Saturday, August 09, 2008


At my butcher's shop, the butcher cuts up some mei hwa rou for me. The slab of pork on the table there is actually from a mountain boar. Yum. Fatty pork. Like lots of Taiwanese, I can no longer stand the leaner pork generally served in the US.

The recent rains have filled local streams with gravel washed down from the hills.

Types of tea sold by a local drinks shop.

A vendor offers fried stuff.

Signs from abroad: foreign brands and imitation western foods appear on many local supermarket shelves. Things have changed significantly in the last decade.

The signs are lots of older women in black dresses, no windows, a predominantly male clientele, and KTV. What kind of business is this?

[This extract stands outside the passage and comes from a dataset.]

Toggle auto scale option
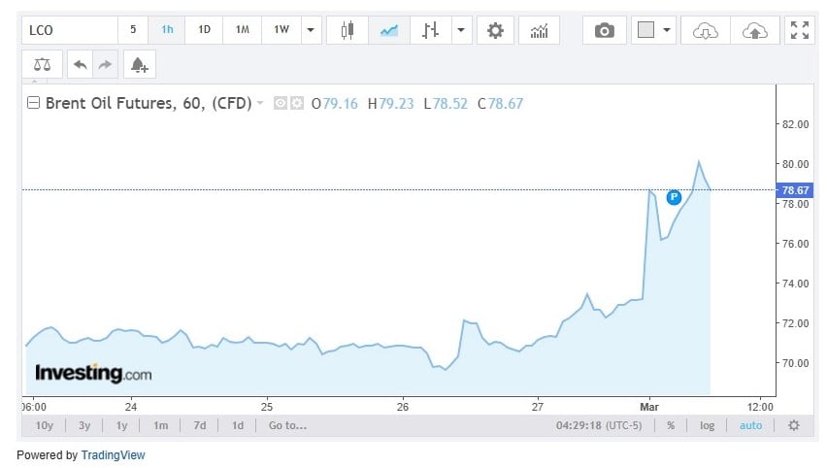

Fishing in a local stream. I can't imagine what they catch here.

Last week in Taipei, I snapped this pic of Chunghsiao W. Rd, with Taipei 101 in the distance, one of the clearest signs of Taipei.

This squirrel signals the presence of tall old trees on the NCKU campus.

On a clear day, from NCKU you can see practically to Yunlin.

A rare clear day after a typhoon. Taiwan should use these mountains, not Taipei 101, as our logo.

Yes, I know it is a stereotyped shot, but it is still nice.

I think the "Happy flavor tibet in mine secret garden brocade box" emblazoned on this sign is the proper response to "colorless green ideas sleep furiously."

A sign at Sogo in Taichung.

Just as in Taipei, the Sogo here has a really cute clock. This one is full of national and ethnic dolls, the kind considered cute prior to WWII.

Girl greeters start the shopping day at Sogo. The city of Taichung has the highest per capita allotment of department floor space in the world.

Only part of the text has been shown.